** Work request **
Please copy every line below that contains the string "agent".

** Source records **
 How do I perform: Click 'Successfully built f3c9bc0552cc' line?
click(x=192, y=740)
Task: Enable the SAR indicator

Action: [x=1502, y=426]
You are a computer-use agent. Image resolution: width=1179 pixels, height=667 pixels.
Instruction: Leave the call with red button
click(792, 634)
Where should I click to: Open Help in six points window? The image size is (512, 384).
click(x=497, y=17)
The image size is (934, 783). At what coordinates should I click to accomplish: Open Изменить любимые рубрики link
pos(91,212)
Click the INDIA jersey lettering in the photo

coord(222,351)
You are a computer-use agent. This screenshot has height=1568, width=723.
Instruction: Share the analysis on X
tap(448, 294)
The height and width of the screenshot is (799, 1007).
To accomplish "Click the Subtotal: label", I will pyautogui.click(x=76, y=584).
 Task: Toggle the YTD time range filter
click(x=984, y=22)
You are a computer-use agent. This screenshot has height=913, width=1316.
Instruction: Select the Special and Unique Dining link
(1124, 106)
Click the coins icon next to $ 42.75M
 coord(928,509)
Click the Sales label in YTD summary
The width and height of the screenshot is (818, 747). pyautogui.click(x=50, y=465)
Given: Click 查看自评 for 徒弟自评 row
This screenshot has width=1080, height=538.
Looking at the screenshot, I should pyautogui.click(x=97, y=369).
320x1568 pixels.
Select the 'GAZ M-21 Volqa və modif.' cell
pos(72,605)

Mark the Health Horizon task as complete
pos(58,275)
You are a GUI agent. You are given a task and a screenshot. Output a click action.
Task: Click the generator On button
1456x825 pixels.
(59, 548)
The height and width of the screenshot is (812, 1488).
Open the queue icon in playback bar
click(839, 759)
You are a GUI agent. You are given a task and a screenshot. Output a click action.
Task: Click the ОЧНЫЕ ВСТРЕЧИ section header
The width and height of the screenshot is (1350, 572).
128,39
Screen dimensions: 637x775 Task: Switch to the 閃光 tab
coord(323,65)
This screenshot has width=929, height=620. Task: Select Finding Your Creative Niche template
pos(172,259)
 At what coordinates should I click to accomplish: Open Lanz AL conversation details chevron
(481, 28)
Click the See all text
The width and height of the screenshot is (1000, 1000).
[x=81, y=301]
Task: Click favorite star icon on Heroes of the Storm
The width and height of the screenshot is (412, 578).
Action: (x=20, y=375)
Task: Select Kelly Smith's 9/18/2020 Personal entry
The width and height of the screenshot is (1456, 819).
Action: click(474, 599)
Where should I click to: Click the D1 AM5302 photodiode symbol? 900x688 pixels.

** Response to the exercise **
You are a computer-use agent. Image resolution: width=1179 pixels, height=667 pixels.
You are a computer-use agent. This screenshot has height=1568, width=723.
You are a computer-use agent. This screenshot has height=913, width=1316.
You are a GUI agent. You are given a task and a screenshot. Output a click action.
You are a GUI agent. You are given a task and a screenshot. Output a click action.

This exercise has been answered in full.